-- EXTRACTED RECORDS follows --

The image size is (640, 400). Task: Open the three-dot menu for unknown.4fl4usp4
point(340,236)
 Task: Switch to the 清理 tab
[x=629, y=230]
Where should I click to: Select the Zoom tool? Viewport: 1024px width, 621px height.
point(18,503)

-- EXTRACTED RECORDS concluded --
-- EXTRACTED RECORDS follows --

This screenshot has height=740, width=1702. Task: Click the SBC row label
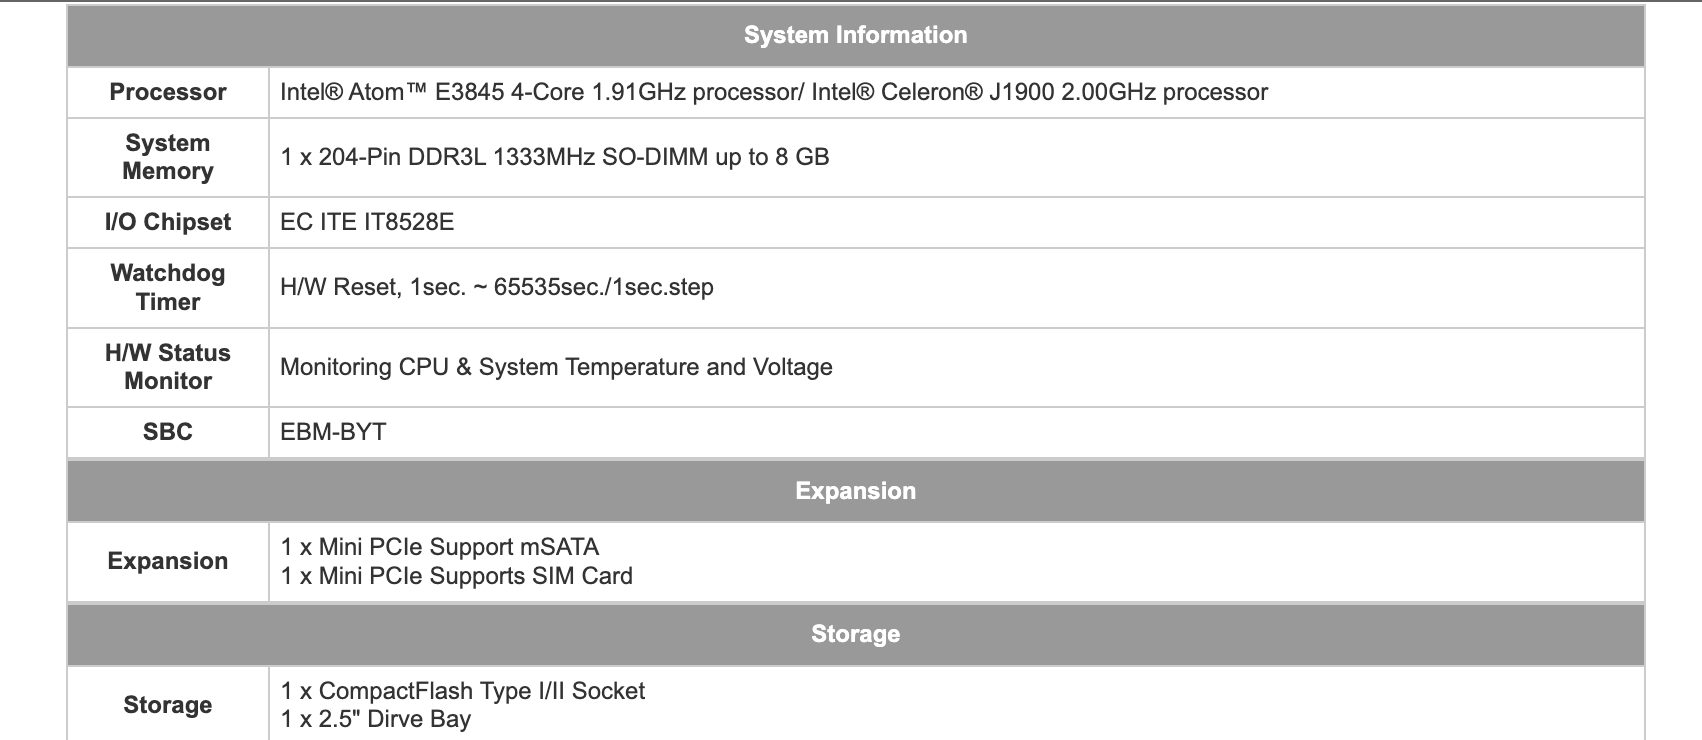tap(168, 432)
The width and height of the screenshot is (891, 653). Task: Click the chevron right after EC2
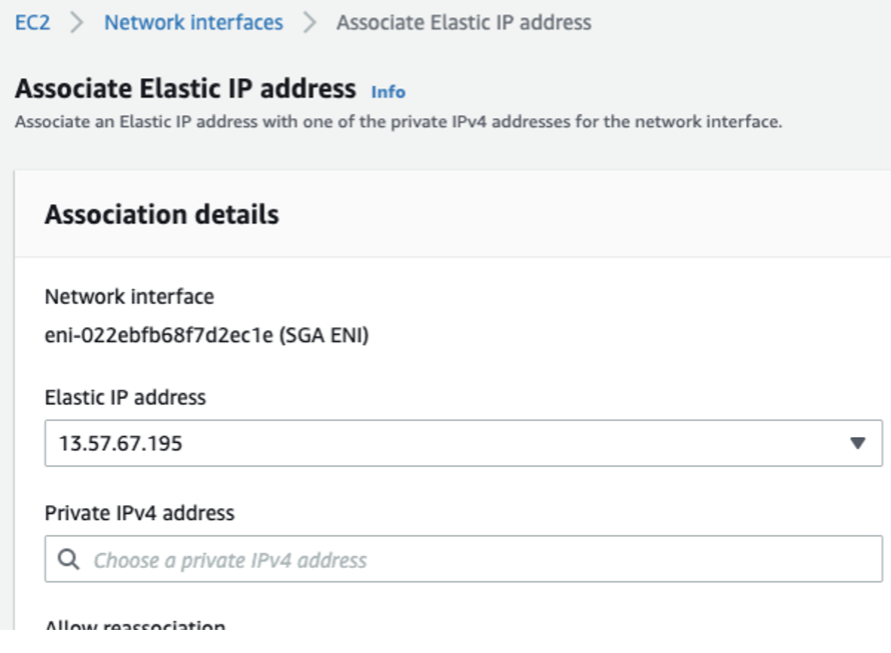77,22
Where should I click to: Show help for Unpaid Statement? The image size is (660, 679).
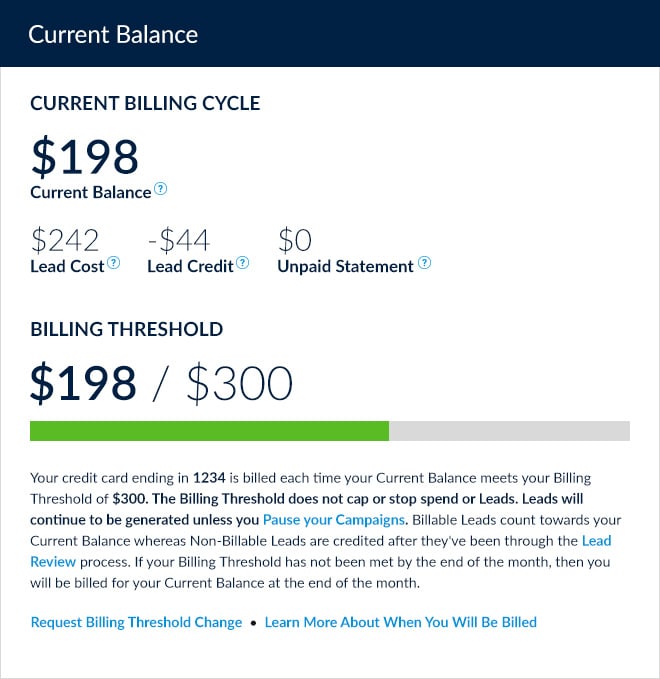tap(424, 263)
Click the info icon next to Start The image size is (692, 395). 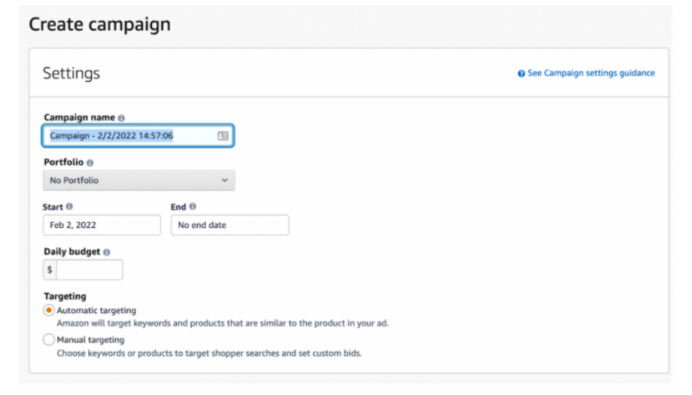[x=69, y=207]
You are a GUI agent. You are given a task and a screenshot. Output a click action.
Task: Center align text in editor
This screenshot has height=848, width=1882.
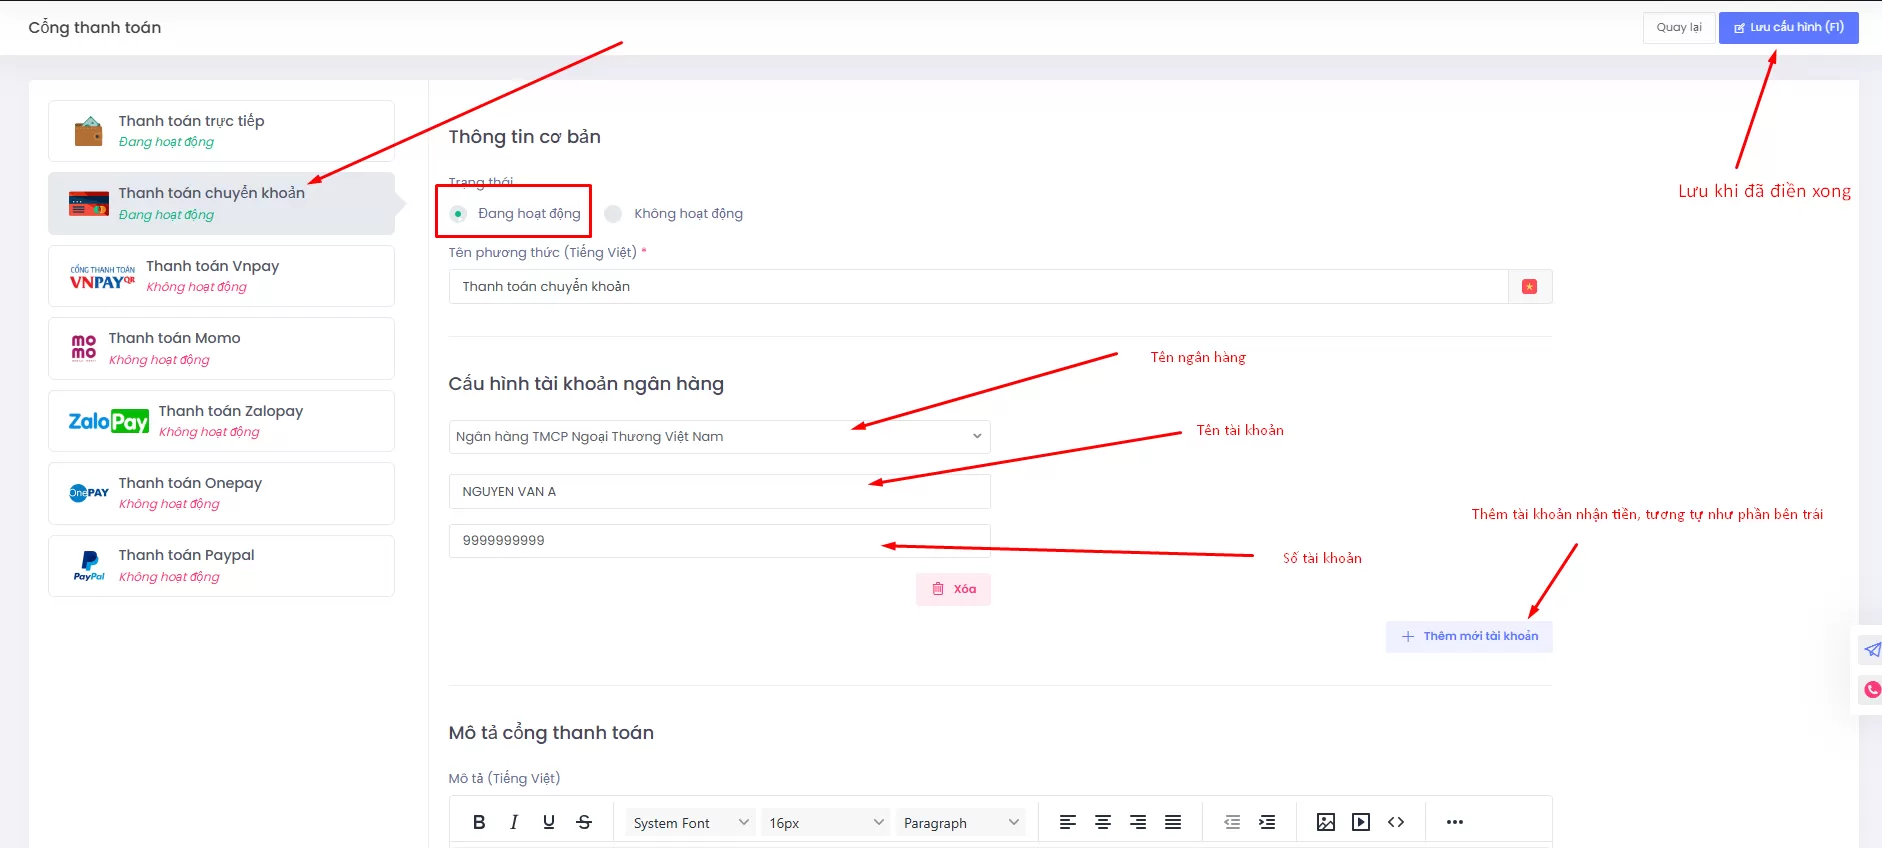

-- EXTRACTED RECORDS concluded --

From the records above, print only the lines between the one holding "Task: Center align text in editor" and the one holding "This screenshot has height=848, width=1882.", inclusive, exactly as they stand.

• EXERCISE OUTPUT:
Task: Center align text in editor
This screenshot has height=848, width=1882.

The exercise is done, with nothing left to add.